When analyzing your supply chain for efficiency improvements, it can be easy to ignore administrative activities. But office activities can constitute approximately 50 percent of the order-to-shipment lead time, and about 60 to 80 percent of all cost pertaining to meeting your customers’ needs.

Many companies treat office activities in the supply chain and elsewhere in business as an afterthought when it comes to efficiency and quality. The reason is that administrative functions are not always well documented and waste is harder to see.

When you examine office activities, you’ll find waste largely consists of too many handoffs, unnecessary walking, and lack of proper understanding. To gain more insight, it helps to think in terms of the following eight office wastes, which form the mnemonic TIM WOODS:

  1. Transportation. Refers to multiple paperwork handoffs and too many required approvals.
  2. Inventory. Excess inventory can include too many office supplies and batch processing of transactions and reports. Unnecessary inventory means increased lead time.

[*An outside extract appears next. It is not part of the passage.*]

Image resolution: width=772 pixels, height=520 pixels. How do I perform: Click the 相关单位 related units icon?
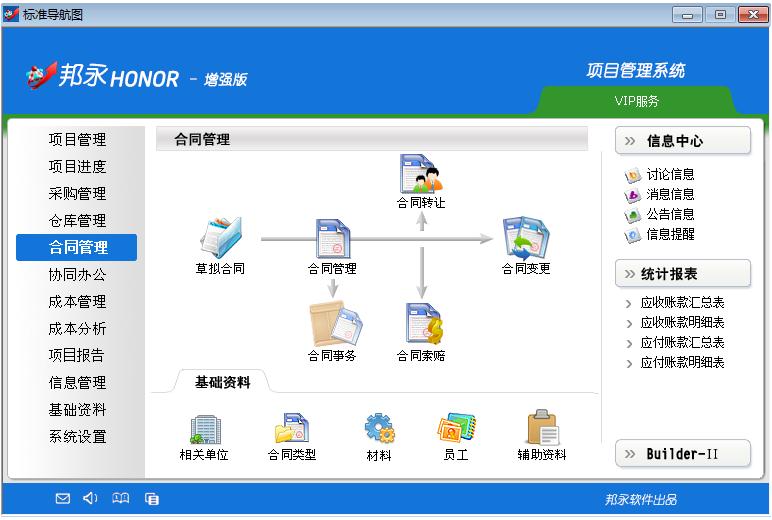(x=204, y=430)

  3. Motion. Excess motion primarily refers to people having to walk to office equipment or to find people.
  4. Waiting. Examples include system downtime, paperwork/approval queues, and waiting for information from outside sources.
  5. Overproduction. Printing paperwork before it is needed, purchasing items before they are required, and processing paperwork before the next step is ready for it may create a queue that will increase lead time.
  6. Overprocessing. Includes re-entering/re-checking data, making extra copies, distributing too many reports, making excessive transactions, management accounting activities, and adding unnecessary details in expense reports or budgets.
  7. Defects. This is often due to mistakes on paperwork/data entry, which increase lead time or result in unfilled orders and other potential manufacturing issues.
  8. Skills. A lean program should utilize employees’ skills and ideas. Everyone must generate ideas for improvement and be involved in implementation.

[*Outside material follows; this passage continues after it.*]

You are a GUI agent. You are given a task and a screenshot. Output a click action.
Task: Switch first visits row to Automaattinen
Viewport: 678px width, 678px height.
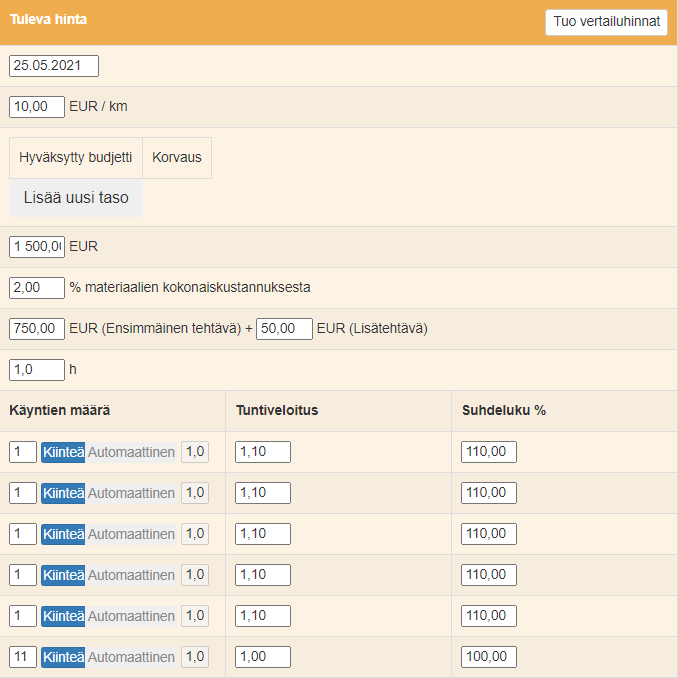(x=131, y=452)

A logical next step in this process is Value Stream Mapping (VSM), a lean mapping technique used to analyze the flow of materials and information currently required to bring a family of products or services to a consumer. Companies use VSM to identify value-added and non-value-added activities and to help create a more competitive overall process.

Companies can also use VSM to observe, measure, map, and analyze the office’s processes such as sales quote and order handling, design/engineering processes, approvals, financial accounting, and material procurement.

After applying the eight wastes to administrative functions, you may find a variety of inefficiencies caused by technology gaps, excessive controls, dated process design, or poor layout.

By applying lean tools such as standardized work, visual controls, work cells, and one piece flow to develop a much improved future state, your organization can benefit by reducing work-in-process batch size and information dwell time, compressing lead times (including the order-to-cash cycle), and improving information accuracy.

Now’s the time to get motivated to look more closely at administrative functions in your supply chain.